▶ Exercise instructions: Print the lines that run from the line with "Where should I click to: Click" to the line with "Given: Click the Avg. column header", keeping both end lines, exactly as they appear in the entries below, and nothing else.

Collected data entries
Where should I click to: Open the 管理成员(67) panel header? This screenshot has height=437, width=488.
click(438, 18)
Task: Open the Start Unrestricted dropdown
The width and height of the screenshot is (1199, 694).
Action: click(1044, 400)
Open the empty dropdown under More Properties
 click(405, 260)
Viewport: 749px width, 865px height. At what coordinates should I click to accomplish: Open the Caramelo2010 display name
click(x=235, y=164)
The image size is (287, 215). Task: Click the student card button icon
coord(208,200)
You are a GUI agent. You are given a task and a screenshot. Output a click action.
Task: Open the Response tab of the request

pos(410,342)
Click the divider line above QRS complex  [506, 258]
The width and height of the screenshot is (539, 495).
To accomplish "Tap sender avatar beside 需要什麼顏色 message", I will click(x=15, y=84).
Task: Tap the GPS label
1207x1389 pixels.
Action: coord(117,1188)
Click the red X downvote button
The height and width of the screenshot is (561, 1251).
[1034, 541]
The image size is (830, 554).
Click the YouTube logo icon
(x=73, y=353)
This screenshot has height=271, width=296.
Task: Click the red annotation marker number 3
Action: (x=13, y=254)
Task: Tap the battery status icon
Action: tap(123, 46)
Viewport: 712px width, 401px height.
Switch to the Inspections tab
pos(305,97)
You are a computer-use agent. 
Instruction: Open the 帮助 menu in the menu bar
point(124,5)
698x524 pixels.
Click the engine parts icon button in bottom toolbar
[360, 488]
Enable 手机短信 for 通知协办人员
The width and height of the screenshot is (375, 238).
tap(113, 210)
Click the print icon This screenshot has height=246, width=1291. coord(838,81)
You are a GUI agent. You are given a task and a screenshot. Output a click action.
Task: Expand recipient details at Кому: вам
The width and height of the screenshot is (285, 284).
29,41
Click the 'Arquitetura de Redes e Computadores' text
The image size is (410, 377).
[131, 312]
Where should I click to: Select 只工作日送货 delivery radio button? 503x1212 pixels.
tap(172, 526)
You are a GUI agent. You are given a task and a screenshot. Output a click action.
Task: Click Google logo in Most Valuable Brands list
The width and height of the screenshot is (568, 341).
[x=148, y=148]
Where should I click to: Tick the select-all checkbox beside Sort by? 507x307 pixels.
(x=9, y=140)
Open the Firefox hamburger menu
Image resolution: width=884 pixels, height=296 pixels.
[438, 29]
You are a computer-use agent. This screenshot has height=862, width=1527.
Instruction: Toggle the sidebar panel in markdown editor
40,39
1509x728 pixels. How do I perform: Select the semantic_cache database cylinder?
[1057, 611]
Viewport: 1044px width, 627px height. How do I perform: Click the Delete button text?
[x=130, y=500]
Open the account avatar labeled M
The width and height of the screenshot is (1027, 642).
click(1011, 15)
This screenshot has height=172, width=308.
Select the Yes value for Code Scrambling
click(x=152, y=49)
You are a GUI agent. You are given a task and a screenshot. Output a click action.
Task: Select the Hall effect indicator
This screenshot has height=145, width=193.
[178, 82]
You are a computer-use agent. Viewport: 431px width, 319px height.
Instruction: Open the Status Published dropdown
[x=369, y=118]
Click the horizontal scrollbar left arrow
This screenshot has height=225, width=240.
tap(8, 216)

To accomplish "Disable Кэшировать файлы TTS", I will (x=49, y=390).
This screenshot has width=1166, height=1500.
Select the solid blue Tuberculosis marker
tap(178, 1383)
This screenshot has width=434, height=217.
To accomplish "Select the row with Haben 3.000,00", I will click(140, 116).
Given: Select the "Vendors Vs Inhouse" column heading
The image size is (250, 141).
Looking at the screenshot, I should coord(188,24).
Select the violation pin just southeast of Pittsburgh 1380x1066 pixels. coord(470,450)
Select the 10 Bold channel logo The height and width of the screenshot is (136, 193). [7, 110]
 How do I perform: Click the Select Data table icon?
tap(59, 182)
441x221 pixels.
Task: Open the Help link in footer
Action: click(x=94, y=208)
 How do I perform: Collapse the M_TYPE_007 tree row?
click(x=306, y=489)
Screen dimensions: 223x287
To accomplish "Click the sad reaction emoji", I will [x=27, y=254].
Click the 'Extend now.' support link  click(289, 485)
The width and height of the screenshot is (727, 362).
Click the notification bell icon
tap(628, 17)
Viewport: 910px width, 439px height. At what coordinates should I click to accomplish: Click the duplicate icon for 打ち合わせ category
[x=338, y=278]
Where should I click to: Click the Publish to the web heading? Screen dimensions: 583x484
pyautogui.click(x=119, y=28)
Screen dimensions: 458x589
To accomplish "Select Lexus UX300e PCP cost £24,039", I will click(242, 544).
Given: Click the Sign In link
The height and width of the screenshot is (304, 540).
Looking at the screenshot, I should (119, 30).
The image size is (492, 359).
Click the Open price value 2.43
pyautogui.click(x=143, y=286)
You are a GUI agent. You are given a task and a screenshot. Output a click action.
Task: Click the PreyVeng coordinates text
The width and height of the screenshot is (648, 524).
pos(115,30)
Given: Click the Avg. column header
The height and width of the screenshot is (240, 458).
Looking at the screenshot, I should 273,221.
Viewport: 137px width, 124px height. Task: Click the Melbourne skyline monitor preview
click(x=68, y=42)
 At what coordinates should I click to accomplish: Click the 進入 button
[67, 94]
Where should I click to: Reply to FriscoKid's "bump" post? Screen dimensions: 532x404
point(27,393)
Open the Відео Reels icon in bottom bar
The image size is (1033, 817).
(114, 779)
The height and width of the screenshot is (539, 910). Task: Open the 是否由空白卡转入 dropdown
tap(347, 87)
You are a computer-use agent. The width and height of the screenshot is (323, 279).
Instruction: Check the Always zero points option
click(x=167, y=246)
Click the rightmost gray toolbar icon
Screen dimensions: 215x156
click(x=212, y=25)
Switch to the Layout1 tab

▶ Solution to the problem:
Where should I click to: Click the Publish to the web heading? Screen dimensions: 583x484
pyautogui.click(x=119, y=28)
Screen dimensions: 458x589
To accomplish "Select Lexus UX300e PCP cost £24,039", I will click(242, 544).
Given: Click the Sign In link
The height and width of the screenshot is (304, 540).
Looking at the screenshot, I should (119, 30).
The image size is (492, 359).
Click the Open price value 2.43
pyautogui.click(x=143, y=286)
You are a GUI agent. You are given a task and a screenshot. Output a click action.
Task: Click the PreyVeng coordinates text
The width and height of the screenshot is (648, 524).
pos(115,30)
Given: Click the Avg. column header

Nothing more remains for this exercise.